An online sexual predator uses social networking websites and chat rooms to target vulnerable, and often underage, individuals. Predators will sometimes use false identification and attempt to lure victims to reveal personal information and to meet them in person.
The NBC show ‘To Catch a Predator’ created and recorded sting operations that lured online predators.
Even as sex crimes against minors decline, a new report from the University of New Hampshire's Crimes Against Children Research Center released this week found an massive increase in the number of online child predators arrested in undercover sting operations. Despite this, the survey rejects the idea that the Internet is an especially perilous place for minors, and finds that while the nature of online sex crimes against minors changed little between 2000 and 2006, the profile of the offenders has been shifting—and both differ markedly from the popular conception.

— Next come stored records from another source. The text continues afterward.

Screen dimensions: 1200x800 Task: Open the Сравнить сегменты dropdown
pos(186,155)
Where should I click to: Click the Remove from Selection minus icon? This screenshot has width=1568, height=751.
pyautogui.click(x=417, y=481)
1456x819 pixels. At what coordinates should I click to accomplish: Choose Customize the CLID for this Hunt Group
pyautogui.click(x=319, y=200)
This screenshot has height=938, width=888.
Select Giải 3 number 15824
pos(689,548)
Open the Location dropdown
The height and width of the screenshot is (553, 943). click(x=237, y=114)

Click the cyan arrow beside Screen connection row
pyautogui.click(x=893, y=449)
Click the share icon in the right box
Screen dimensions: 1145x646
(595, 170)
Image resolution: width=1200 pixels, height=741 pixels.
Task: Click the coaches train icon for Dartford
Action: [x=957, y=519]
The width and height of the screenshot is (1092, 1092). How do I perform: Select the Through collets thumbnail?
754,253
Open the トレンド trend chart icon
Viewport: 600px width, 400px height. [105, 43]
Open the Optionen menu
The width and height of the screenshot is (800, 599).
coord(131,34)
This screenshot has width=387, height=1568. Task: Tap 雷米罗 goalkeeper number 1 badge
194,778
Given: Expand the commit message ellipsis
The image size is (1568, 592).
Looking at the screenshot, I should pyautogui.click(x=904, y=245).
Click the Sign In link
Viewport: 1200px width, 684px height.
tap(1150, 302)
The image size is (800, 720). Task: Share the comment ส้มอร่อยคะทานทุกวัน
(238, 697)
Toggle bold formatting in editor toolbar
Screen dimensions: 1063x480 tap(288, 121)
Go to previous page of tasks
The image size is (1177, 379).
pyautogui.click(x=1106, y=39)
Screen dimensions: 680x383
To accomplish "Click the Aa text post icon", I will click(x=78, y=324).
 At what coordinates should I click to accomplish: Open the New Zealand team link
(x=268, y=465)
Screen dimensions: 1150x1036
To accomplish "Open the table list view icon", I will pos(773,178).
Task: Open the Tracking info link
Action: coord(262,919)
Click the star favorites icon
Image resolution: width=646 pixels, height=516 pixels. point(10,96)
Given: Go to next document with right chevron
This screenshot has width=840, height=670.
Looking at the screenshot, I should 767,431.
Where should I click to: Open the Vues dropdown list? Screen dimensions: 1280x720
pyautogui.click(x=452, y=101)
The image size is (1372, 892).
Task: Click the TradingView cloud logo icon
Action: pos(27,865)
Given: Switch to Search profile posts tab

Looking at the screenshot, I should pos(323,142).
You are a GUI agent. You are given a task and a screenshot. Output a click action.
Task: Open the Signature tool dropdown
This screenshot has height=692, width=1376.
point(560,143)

Extrapolating from a nationwide survey of law enforcement agencies, the authors estimate that 2006 saw 615 arrests of online child predators in cases involving actual minors as victims (up 21 percent from 2000), and 3,100 arrests in cases where the "child" was actually an undercover law enforcement officer (a whopping 381 percent increase over 2000). During the same time period, the proportion of minors aged 12-17 on the Internet rose from 73 to 93 percent. Those numbers, the authors believe, don't represent an actual increase in the national pervert population, but rather reflect the broader trend over the same period of interactions moving online, combined with more vigorous police sting efforts.
In the vast majority of cases, it's worth noting, the child victims were teens who knowingly went to meet their older interlocutors intending to have sex, which may explain why stings so vastly outnumber actual-victim arrests. Though the victims are too young to legally consent to sex with an adult, relatively few cases involve physical coercion, which makes it likely that many—indeed, quite possibly a majority—don't come to the attention of law enforcement.
Social networking sites, the subject of much angst over online predators, were more or less unknown in 2000, but by 2006 accounted for 33 percent of the initial contacts between (actual) minors and adults in search of illicit sex. While online chat was still the most common medium for indecent proposals, it saw a corresponding drop in popularity—from 80 percent to 40 percent of initial contacts.
But while efforts at protecting kids from predation on those sites often focus on efforts to block registered sex offenders, these represented only a tiny fraction (2-4 percent) of the predators in the survey cases—though about a fifth had a record of some arrest unrelated to sex offenses. Similarly, while parents often worry that pedophiles will use photographs or other personal information on such sites to target kids for stalking or abduction, the authors found no evidence of that occurring. Indeed, all stalking cases the authors discovered involved adults persisting in contacting a minor after the end of (illicit but consensual) face-to-face relationships.
The most pronounced change the study found was in the profile of the adult offenders. The proportion of younger adult offenders, aged 18-25, rose from 23 percent to 40 percent of arrests in cases with actual underage victims, and from 7 percent to 34 percent in undercover police stings. In the former type of case, the authors note, the increase in the absolute number of arrests of young-adult offenders appears to account for the entire increase in that category—no other age group saw similar growth. At the same time, while 40 percent of offenders in 2000 possessed child pornography, only 21 percent did in 2006.
The authors suggest that this may be a consequence of younger adults, who came of age online, being more likely to seek out victims on the Internet than in other venues. Alternatively, it seems possible that the Internet, and in particular the advent of social networking, has simply increased the prevalence of social contacts between teens and college-age adults, who may in turn be more likely to think of each other as peers, even when the law does not. Cutting against that hypothesis is the finding that predators were significantly more likely in 2006 than in 2000 to misrepresent themselves as being teens as well.
Still, the overarching finding is that neither the Internet nor social networking sites pose unusual dangers for minors. As has always been the case, the underaged are most likely to be the victims of sex crimes perpetrated by acquaintances and family members, even if such cases are seldom featured on To Catch a Predator.